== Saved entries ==
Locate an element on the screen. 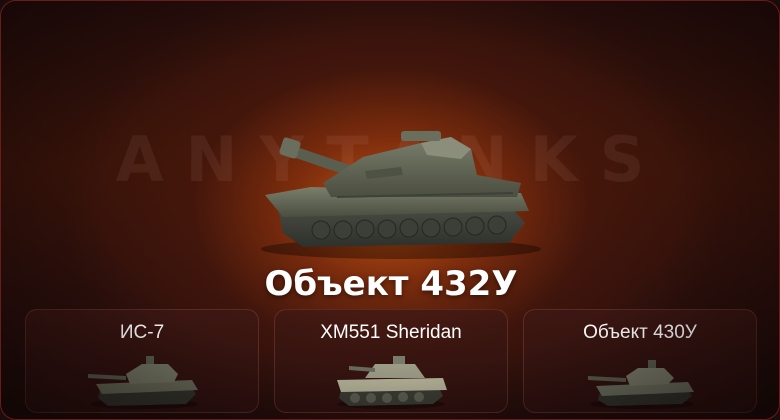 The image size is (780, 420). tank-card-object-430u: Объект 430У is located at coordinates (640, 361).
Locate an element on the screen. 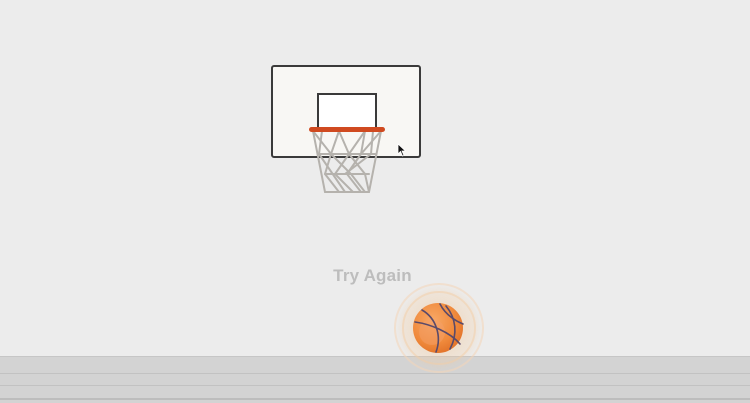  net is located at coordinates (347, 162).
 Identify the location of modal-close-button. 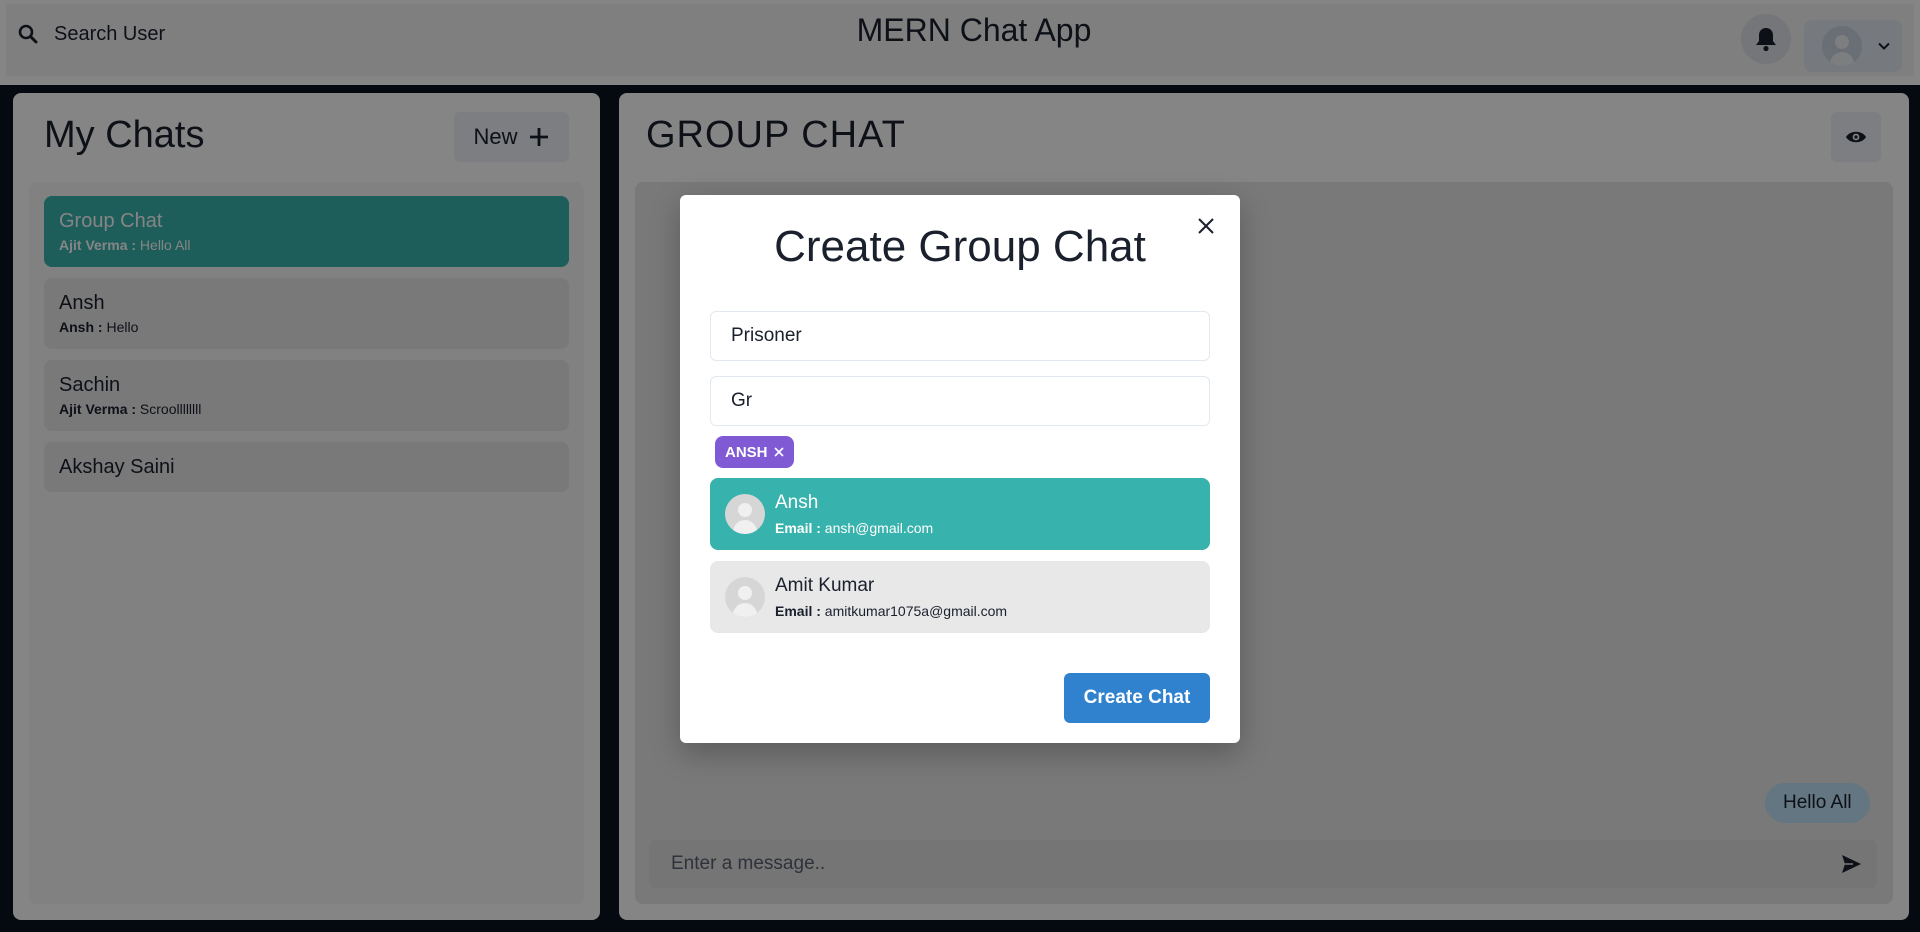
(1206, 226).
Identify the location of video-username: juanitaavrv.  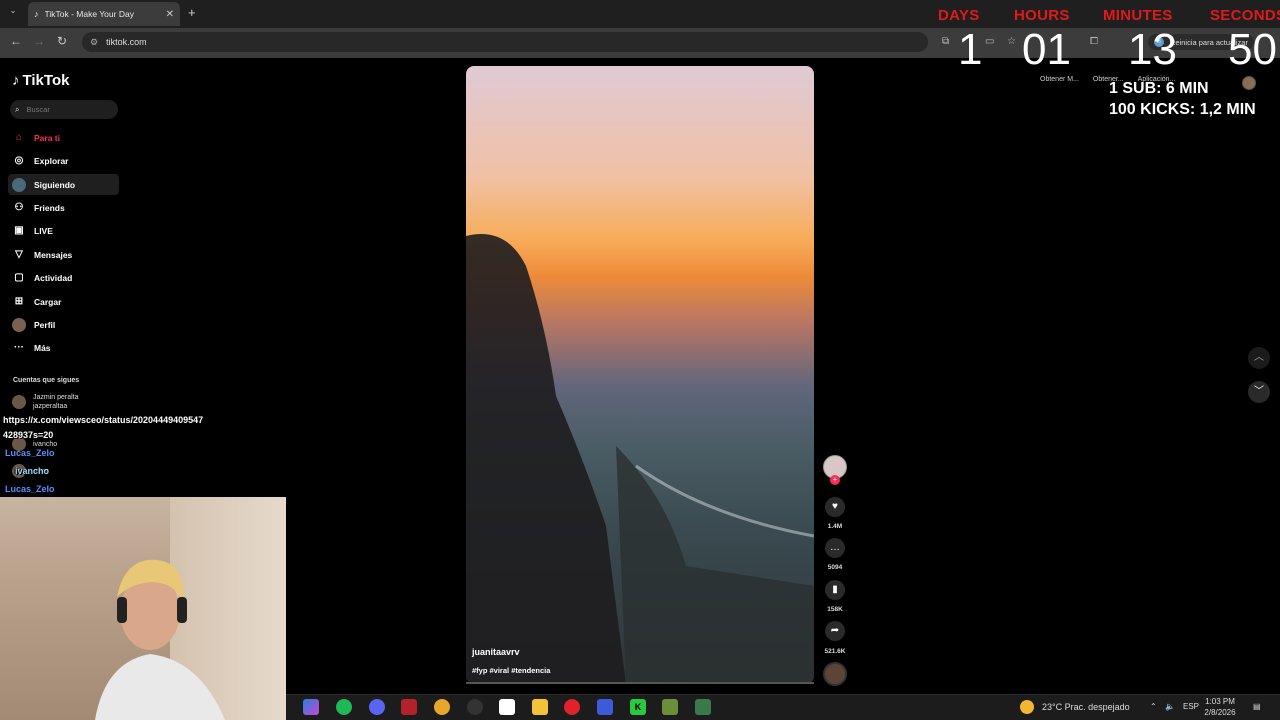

== Job item ==
Convert the items above, from the line containing "Identify the location of modal-close-button." through the last line, into a Markdown table with the columns "No." and "Line", skipping any blank lines and leaving out the pictures.

== Result ==
| No. | Line |
|---|---|
| 1 |  Identify the location of modal-close-button.  |
| 2 | (1206, 226). |
| 3 | Identify the location of video-username: juanitaavrv.   |